“By and large, language is a tool for concealing the truth.” -George Carlin
Last weekend, I texted a friend to ask how his weekend was and he replied that it wasn’t going very well because a close friend of his parents was dying and “will have euthanasia soon.” This text message sparked a discussion about the term “euthanasia” and how it is used in speech.
Euthanasia has been legal in the Netherlands since 1995, and seems to be fairly accepted in practice. According to Wikipedia, there were 3,136 instances of euthanasia in 2010. In the US, it is only legal in Oregon, Washington, and Montana and there was only about 600 instances in 2010. As such, there is a lack of language to describe this event.
Which noun do you use? Is the act euthanasia? Suicide? Physician-assisted suicide? Assisted suicide?

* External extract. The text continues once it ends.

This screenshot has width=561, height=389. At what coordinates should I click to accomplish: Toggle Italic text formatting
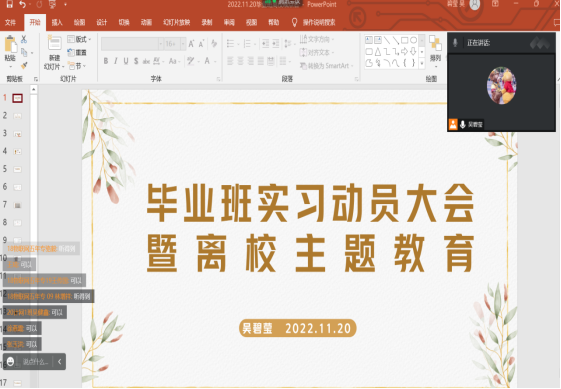[x=116, y=61]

We’re so uncomfortable with the discussion, we use all these euphemisms for euthanasia among animals, such “put to sleep” or “put down.”
The terms “physician-assisted suicide” or just “assisted suicide” sound pejorative to me. Much like the term “date rape,” they imply that this suicide is different than other suicide. Date rape implies that this instance of rape is somehow less bad than plain old rape, whereas physician-assisted suicide and assisted suicide imply that these instances are less bad than those other suicides.

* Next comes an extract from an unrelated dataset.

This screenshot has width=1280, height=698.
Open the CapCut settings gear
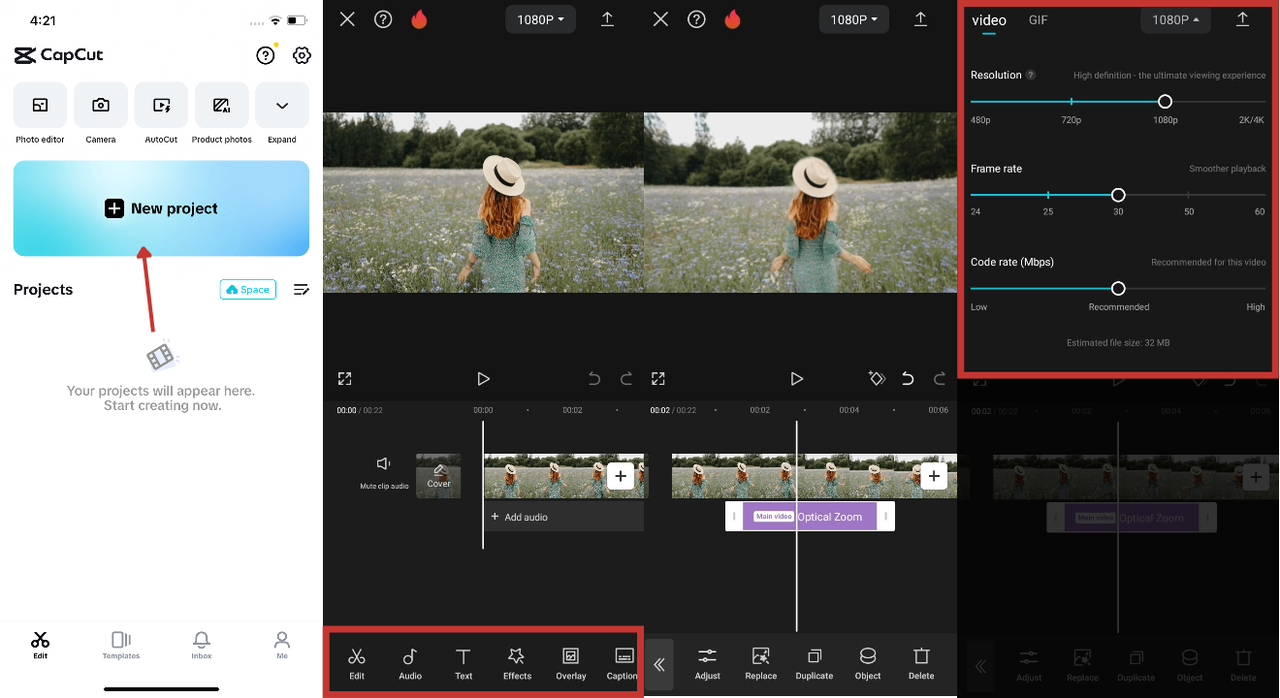tap(301, 56)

And, once you select a noun, which verb do you use? When we describe “regular” suicide, we say that someone “committed” suicide and that verb draws controversy. While some writing organizations advocate continued use of “committed,” a number of suicide prevention organizations advocate using “completed suicide” or “died by suicide.”
If you opt for the term “euthanasia,” then do you say “had” euthanasia? Received? Experienced? Got? Different verbs imply a different level of participation. If you plan to receive euthanasia, then it sounds as though something is being done to you. While true, it also seems to imply a lack of consent.
It’s a weird place to be in, when something changes culturally but the language has yet to catch up. Presuming that the use of euthanasia continues to increase, the language will have to develop around it. Personally, I prefer “chose euthanasia” as in “I’ve chosen to have euthanasia in November.”